Report each line of the listing below that contains the string "width", copying every such line in full. Matching is case-sensitive.
========================
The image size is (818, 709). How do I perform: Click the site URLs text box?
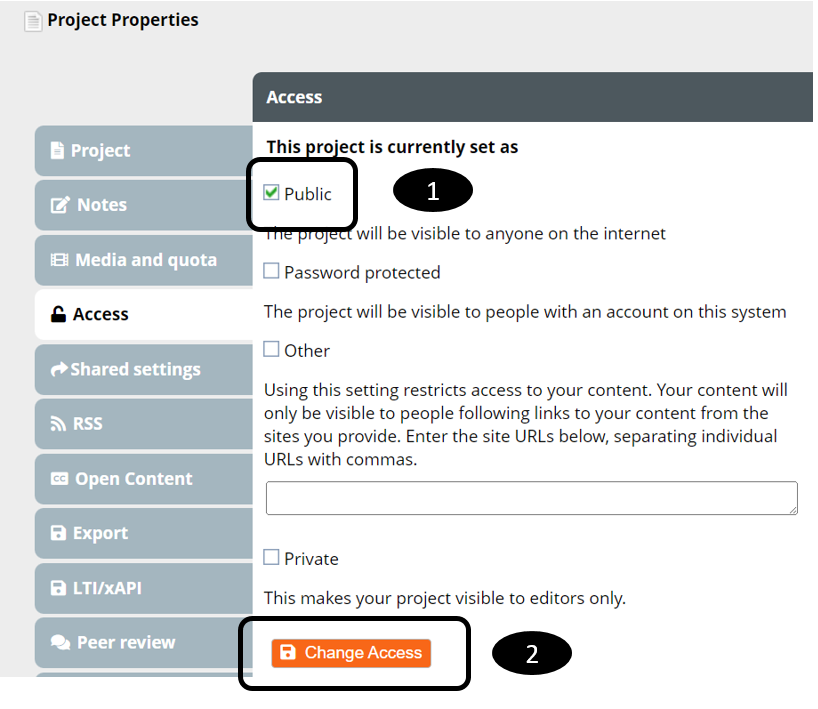coord(531,498)
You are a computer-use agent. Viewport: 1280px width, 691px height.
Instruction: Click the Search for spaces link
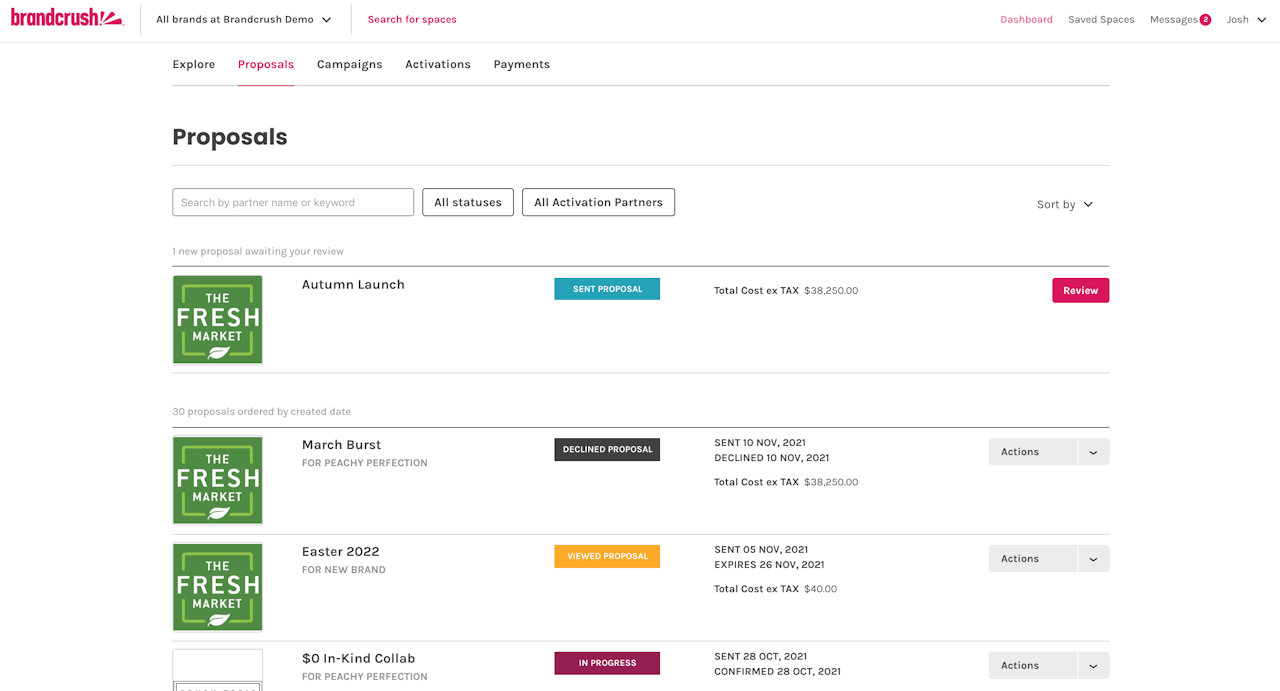point(412,20)
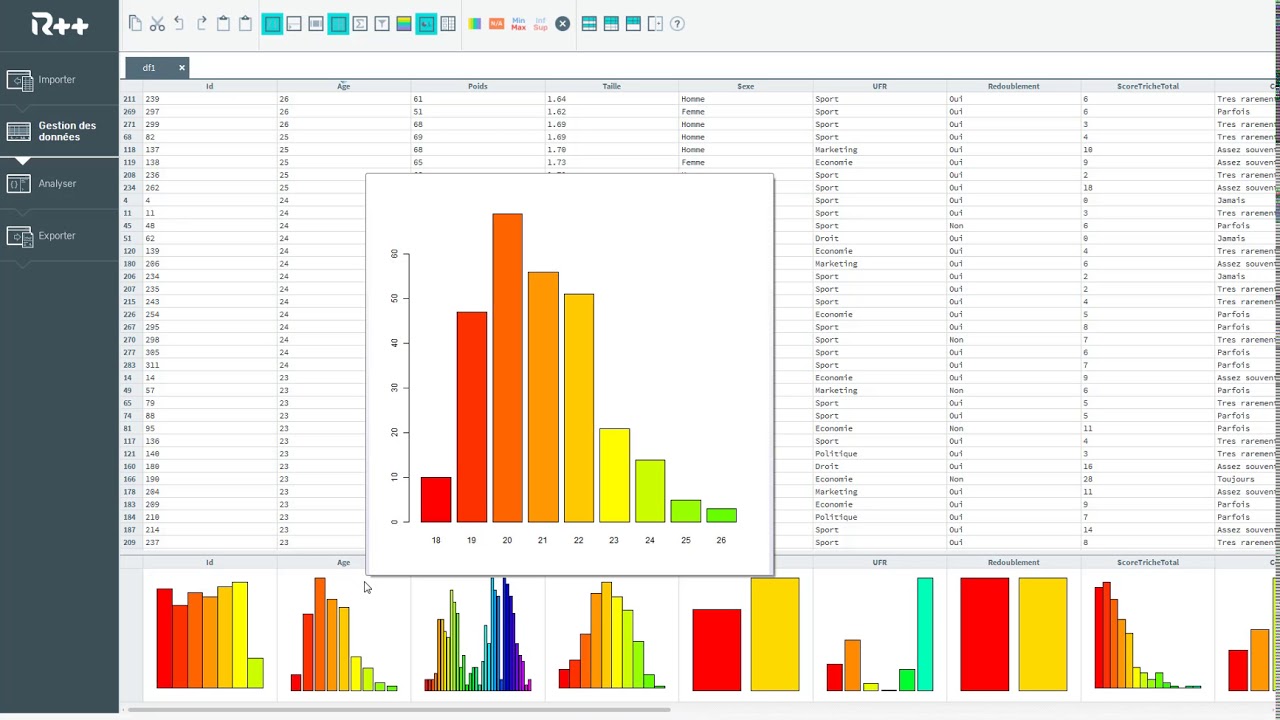Open the Filter tool icon

pos(381,24)
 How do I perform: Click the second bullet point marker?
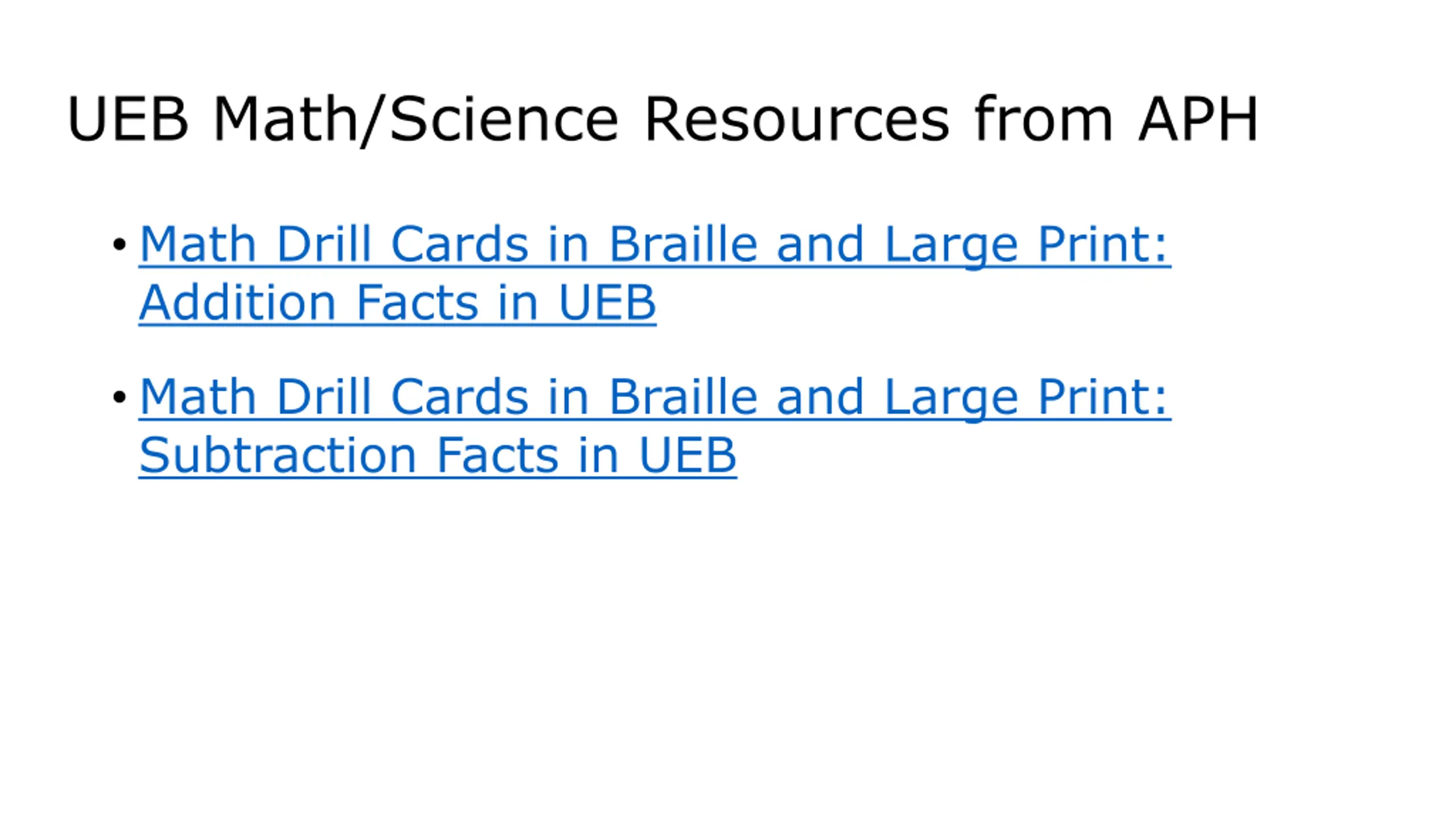coord(119,397)
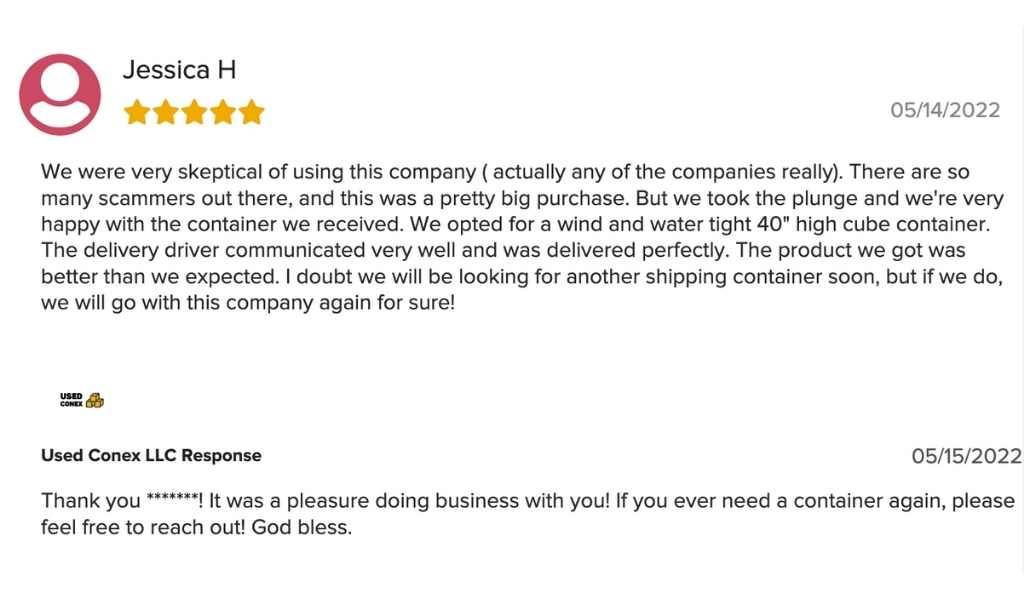
Task: Click the review line starting 'We were very skeptical'
Action: [x=505, y=172]
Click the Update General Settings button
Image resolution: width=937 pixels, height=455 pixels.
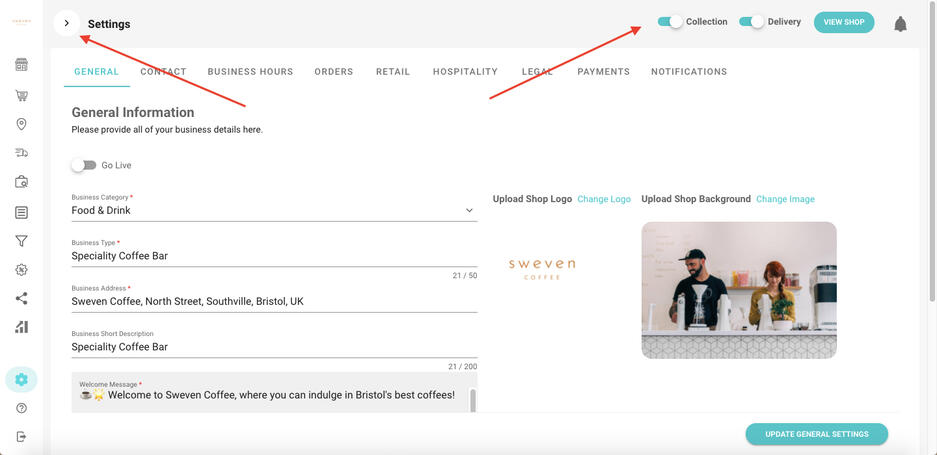[816, 434]
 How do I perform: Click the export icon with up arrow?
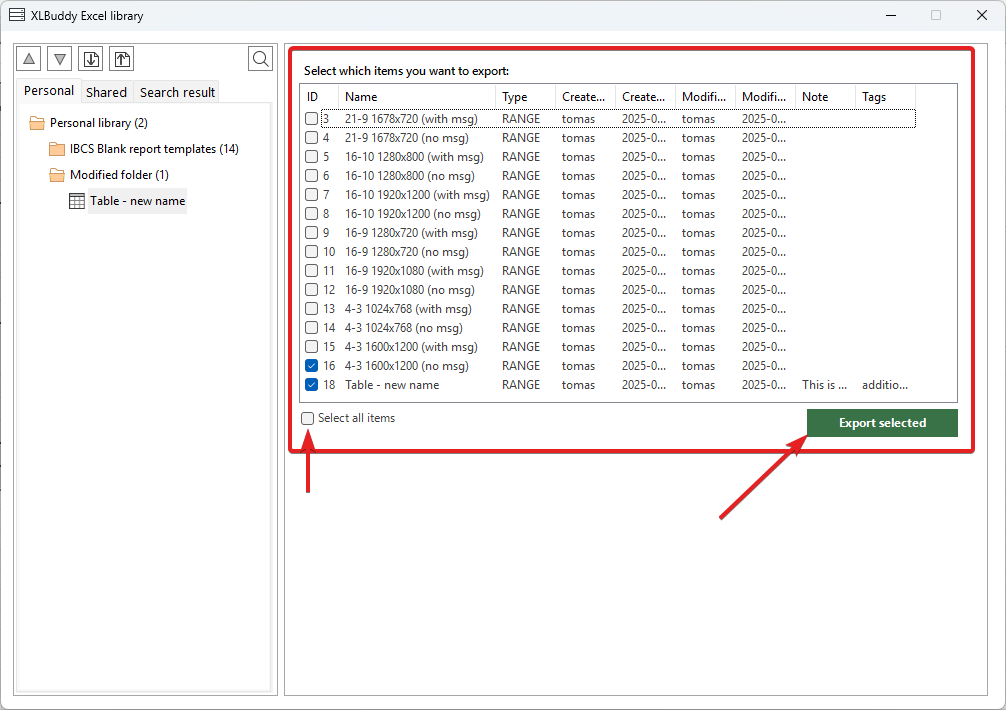pyautogui.click(x=121, y=59)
========================
## TASK RESULT
You are a computer-use agent. Viewport: 1280px width, 691px height.
Image resolution: width=937 pixels, height=455 pixels.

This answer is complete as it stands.